WRITTEN TASKS –
1 - Summarize the Kudu compaction excerpt in three sentences.
2 - Print the passage of the Kudu compaction excerpt starting with "A REDO delta" and going on through "a delta file.".

SELECTED EXCERPT –

Begin

UNDO records need to be retained only as far back as a user-configured historical retention period. Beyond this period, we can remove old “undo” records to save disk space.
NOTE: In the BigTable design, timestamps are associated with data, not with changes. In the Kudu design, timestamps are associated with changes, not with data. After historical UNDO logs have been removed, there is no remaining record of when any row or cell was inserted or updated. If users need this functionality, they should keep their own “inserted_on” timestamp column, as they would in a traditional RDBMS.
A REDO delta compaction may be classified as either ‘minor’ or ‘major’:
A ‘minor’ compaction is one that does not include the base data. In this type of compaction, the resulting file is itself a delta file.
+------------+ +---------+ +---------+ +---------+ +---------+
| base data | <--- | delta 0 + <-- | delta 1 + <-- | delta 2 + <-- | delta 3 +
+------------+ +---------+ +---------+ +---------+ +---------+
\_________________________________________/
files selected for compaction
=====>
+------------+ +---------+ +-----------------------+
| base data | <--- | delta 0 + <-- | delta 1 (old delta 3) +
+------------+ +---------+ +-----------------------+
\_________/
compaction result
Minor REDO delta compactions serve only goal 1: because they do not read or re-write base data, they cannot transform REDO records into UNDO.
A ‘major’ REDO compaction is one that includes the base data along with any number of REDO delta files.

End

PROVIDED DATA –
Begin

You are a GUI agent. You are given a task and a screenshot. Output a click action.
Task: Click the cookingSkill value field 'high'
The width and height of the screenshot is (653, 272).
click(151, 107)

End
Begin

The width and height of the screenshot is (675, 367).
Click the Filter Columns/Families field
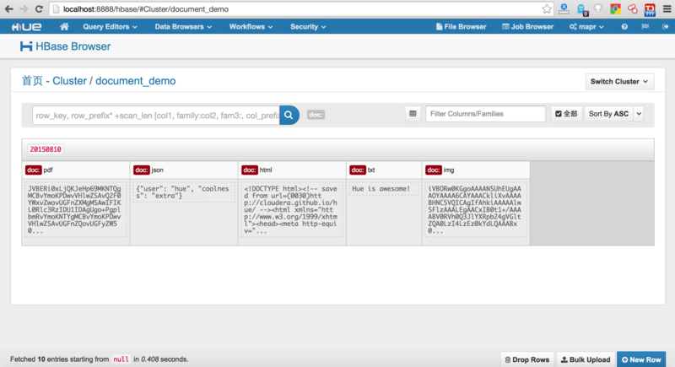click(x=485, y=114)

End
Begin

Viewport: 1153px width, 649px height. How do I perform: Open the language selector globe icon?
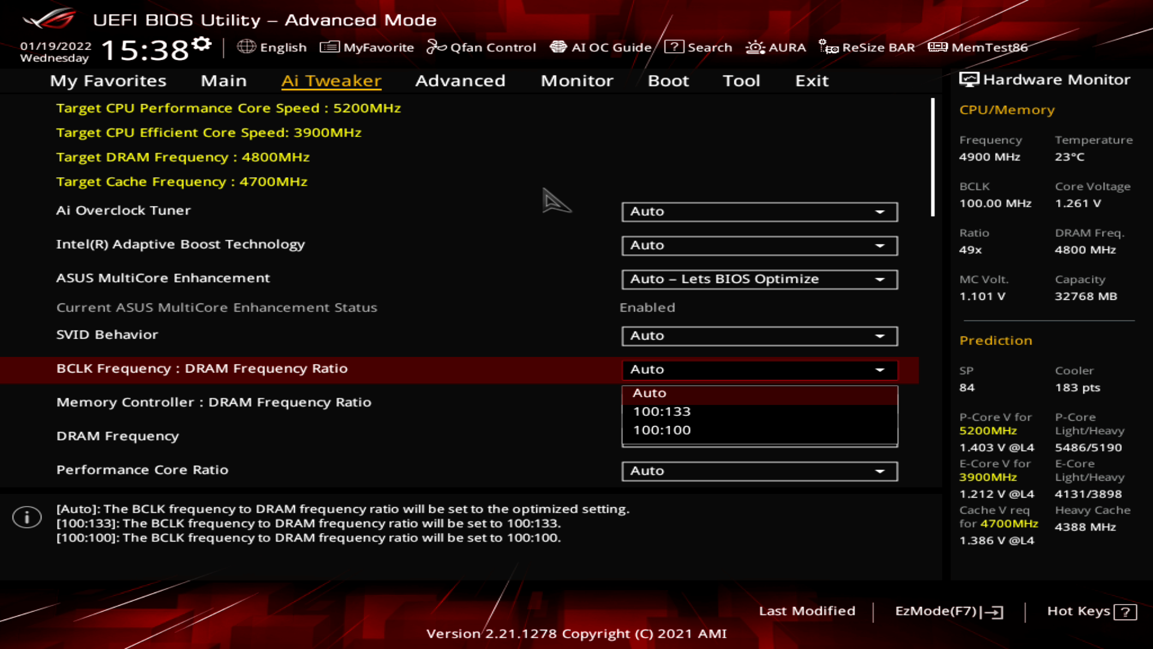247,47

End

ANSWER SET –
1 - UNDO records only need to be kept for a user-configured historical retention period, after which old ones can be removed to save disk space. Because Kudu associates timestamps with changes rather than with data, no record of when a row was inserted or updated remains once those logs are gone, so users who need that information should keep their own "inserted_on" timestamp column. REDO delta compactions are either minor, which exclude the base data, produce a delta file, and cannot turn REDO records into UNDO, or major, which include the base data along with any number of REDO delta files.

2 -
A REDO delta compaction may be classified as either ‘minor’ or ‘major’:
A ‘minor’ compaction is one that does not include the base data. In this type of compaction, the resulting file is itself a delta file.